First of all, let me say that I was kindly offered a preview of this film by some of the people involved in the making of it. According to an email I received, with all of the info required to allow me to watch the film, Who's Watching Oliver "made its rounds on the film fest circuit and has won 11 Best Picture, 4 Best Actor (Russell Geoffrey Banks) and 2 Best Supporting Actress (Sara Malakul Lane and Margaret Roche) among many Nominations and Official Selections. That's quite a decent list of achievements so far, and probably far better than the recognition that I would get for any horror movie I attempted to make.
Yes, as some of you may have suspected, I have started my review with some kind words about the movie from someone else because, well, it just didn't really work for me as well as it has clearly worked for some other people. It's not that I thought this was a bad film. I just didn't see much point to it.
The slim plot sees Oliver (played by Russell Geoffrey Banks) going about his day to day business, which involves speaking to his mother (Margaret Roche) via his laptop, talking to himself a lot, and heading out to find a young woman that he can get back to his flat and abuse and kill while his mother watches from that laptop screen. Things look like they may have to change when Oliver finds himself growing closer to a young woman (Sophia, played by Sara Malakul Lane). Will he be able to resist his urges? Or, more importantly, will he be able to resist the will of his mother?

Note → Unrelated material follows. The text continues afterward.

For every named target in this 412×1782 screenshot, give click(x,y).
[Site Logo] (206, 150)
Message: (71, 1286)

It's all quite well put together, in terms of the technical side of things. Director Richie Moore, who also worked on the script with Banks and Raimond Huber, keeps the frame neat and tidy most of the time, carefully blocking certain shots and walking a fine line between the nastiness shown and the even nastier stuff that is either just out of shot or edited to save viewers from wanting to scrub their eyeballs. The soundtrack may feel oddly out of place, considering the visuals, but that somehow adds to the feeling that this is a film putting you inside the confused and fractured mind of the main character.
Banks is pretty good in the main role, and Roche is amusing enough in her one-note performance, but it's Lane who gives the best of the main performances. Although it's hard, at least initially, to see why she would even like Oliver, things develop in a way that allow for that to feel slightly more believable, helped by the likability and sweetness of Lane (who has been involved in a number of genre films over the past decade and who I hope to see in many more over the next few years).

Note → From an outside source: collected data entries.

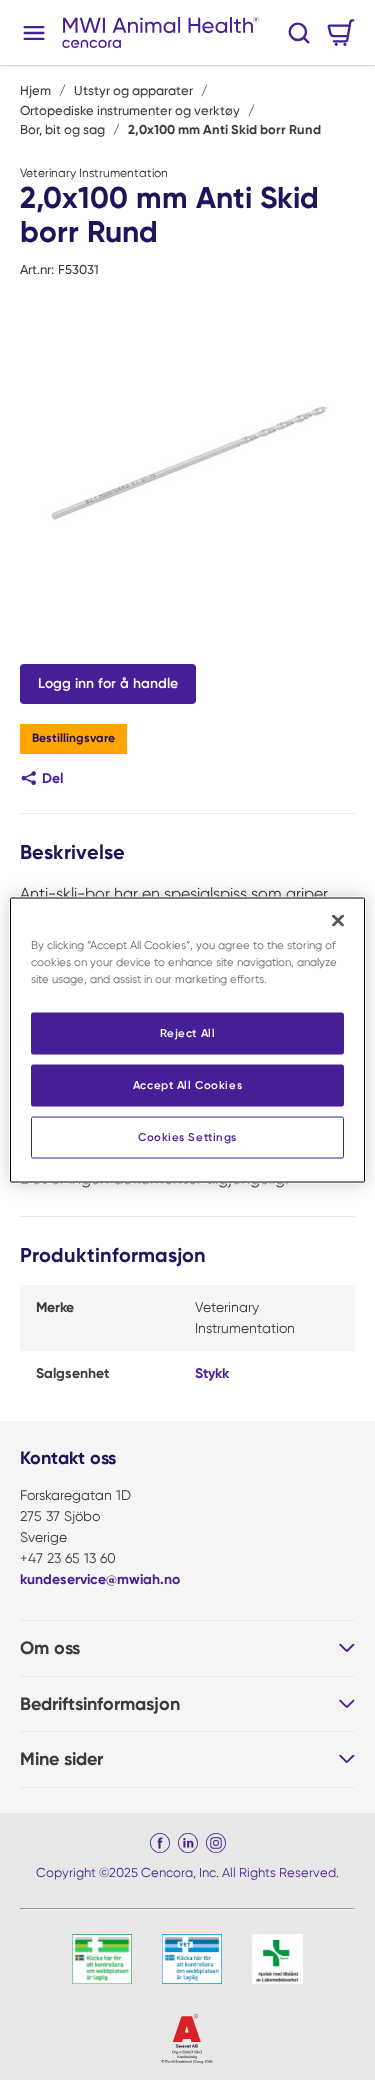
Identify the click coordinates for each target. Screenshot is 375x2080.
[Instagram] (216, 1843)
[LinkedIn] (188, 1843)
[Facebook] (160, 1843)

The biggest problem with Who's Watching Oliver is the script. The writers seem to have been caught between wanting to create something that was purely a sensory experience and something that tells you a bit about what makes a man into a crazed killer, which leaves the end result disappointingly sitting between the two approaches. It also doesn't do enough to show how Oliver maintains his lifestyle, how he manages to convince so many women to go home with him (one is won over by the prospect of drugs, some are tempted by money, but it's hard to believe that he gets them all so easily, considering the creepy vibe he gives off constantly).
Overall, this is a potentially decent serial killer movie undermined by a weak script and the choice to make two of the main characters sadly lacking in any kind of complexity, or even personality, beyond their evil essence.